• PROBLEM REQUIREMENTS
Transcribe, word for word, every line from the one containing "The width and height of the screenshot is (819, 1456)." through the final line of the records, and omit the pictures.

• SOURCE DATA
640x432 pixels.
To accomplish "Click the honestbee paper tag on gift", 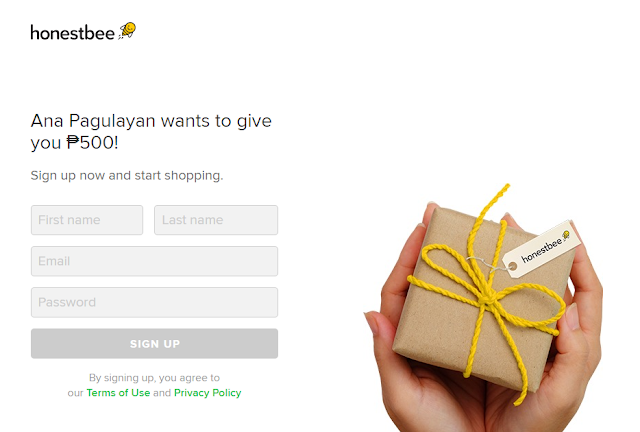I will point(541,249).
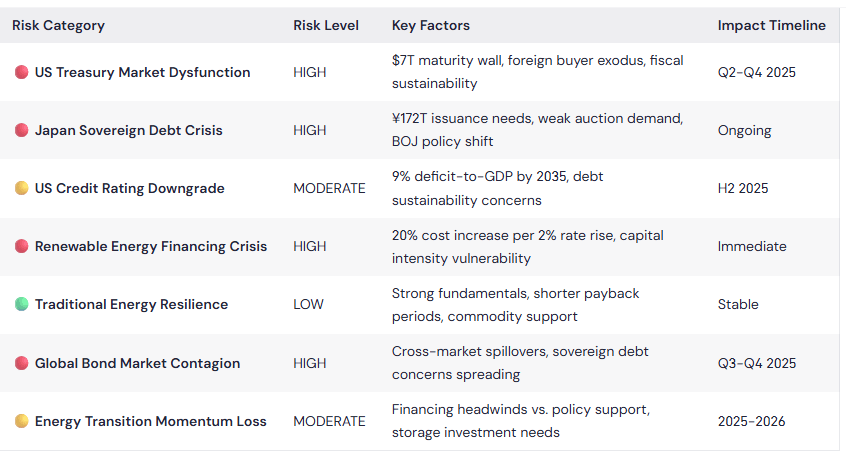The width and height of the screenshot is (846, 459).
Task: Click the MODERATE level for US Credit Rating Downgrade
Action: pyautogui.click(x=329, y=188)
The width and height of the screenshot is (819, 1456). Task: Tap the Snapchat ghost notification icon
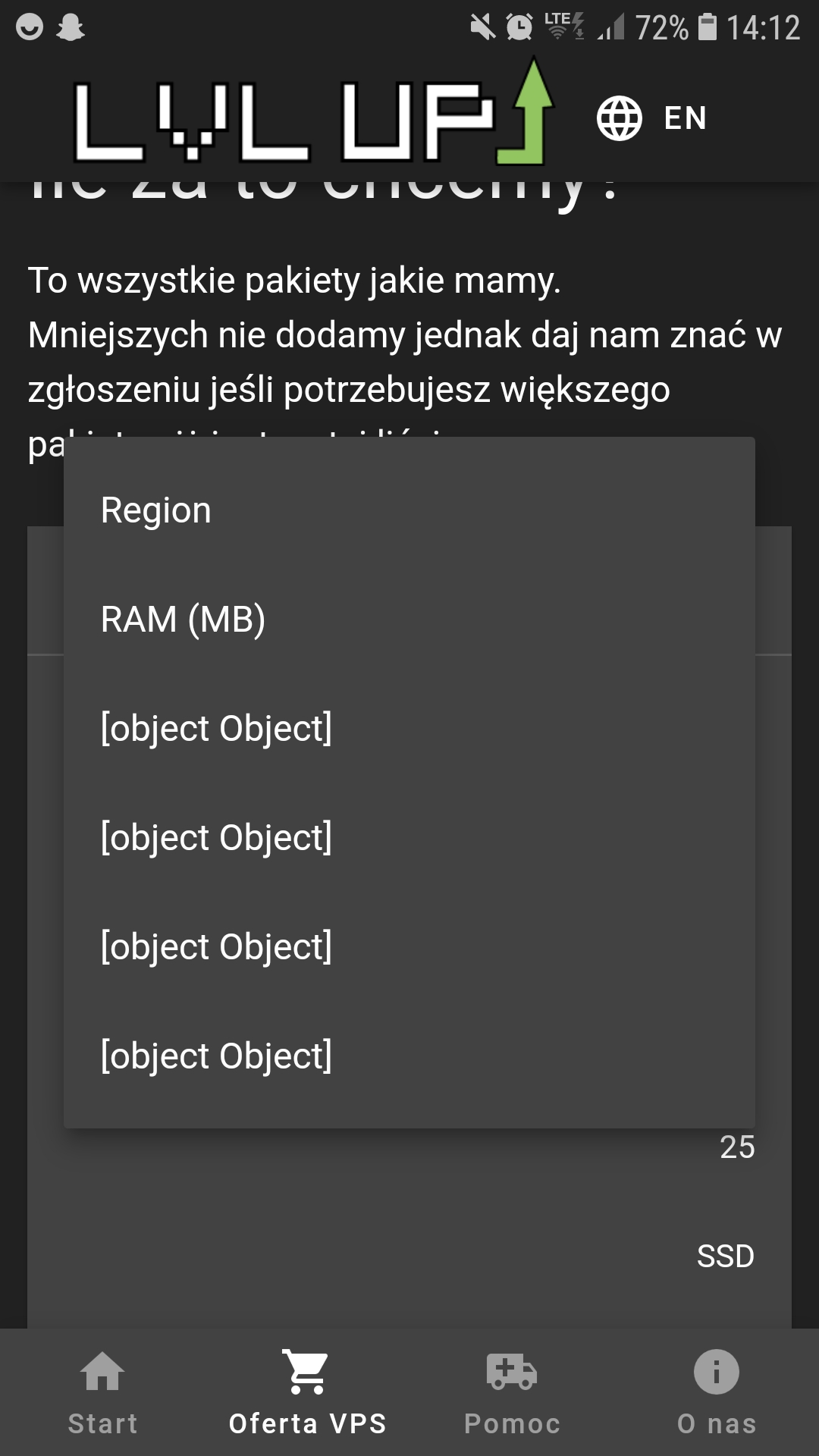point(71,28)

• ANSWER BOX
The width and height of the screenshot is (819, 1456). Task: Tap the Snapchat ghost notification icon
point(71,28)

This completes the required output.